Saved data entries
^^^^^^^^^^^^^^^^

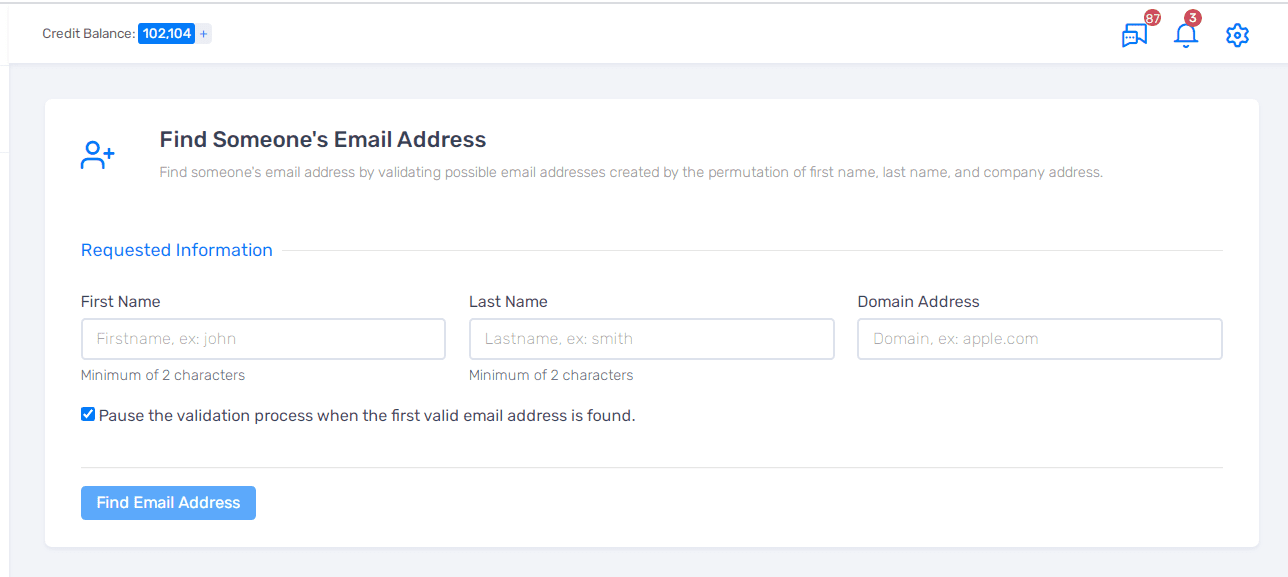Click the 'Pause the validation process' checkbox label
The width and height of the screenshot is (1288, 577).
pyautogui.click(x=366, y=416)
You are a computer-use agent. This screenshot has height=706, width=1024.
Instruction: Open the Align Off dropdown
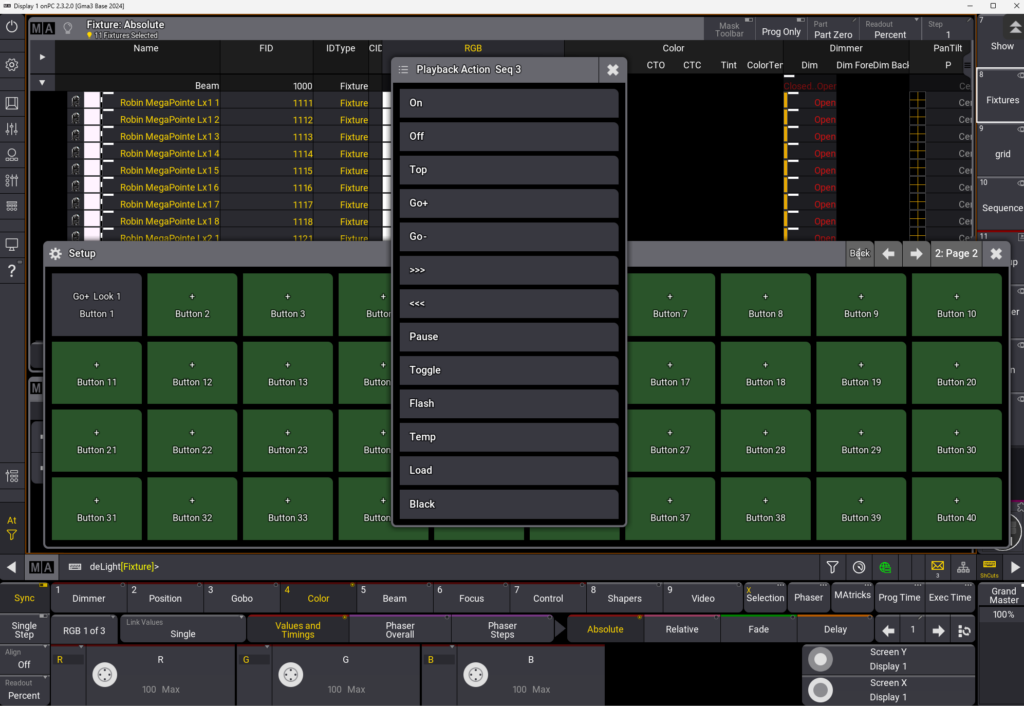pos(24,659)
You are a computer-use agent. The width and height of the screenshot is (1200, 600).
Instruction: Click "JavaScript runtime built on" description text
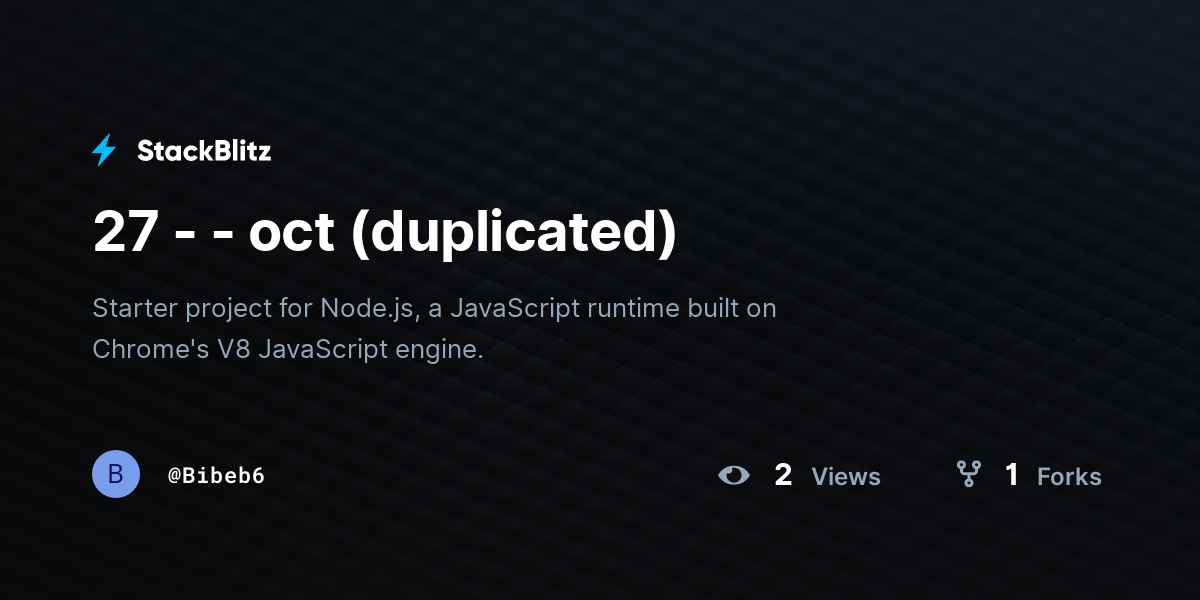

^^^^^^^^^^^^^^^^

## TASK TO COMPLETE:
Provide the number of lines in the records above that contain the word "agent", with no additional words.

## SOLVED PROBLEM:
2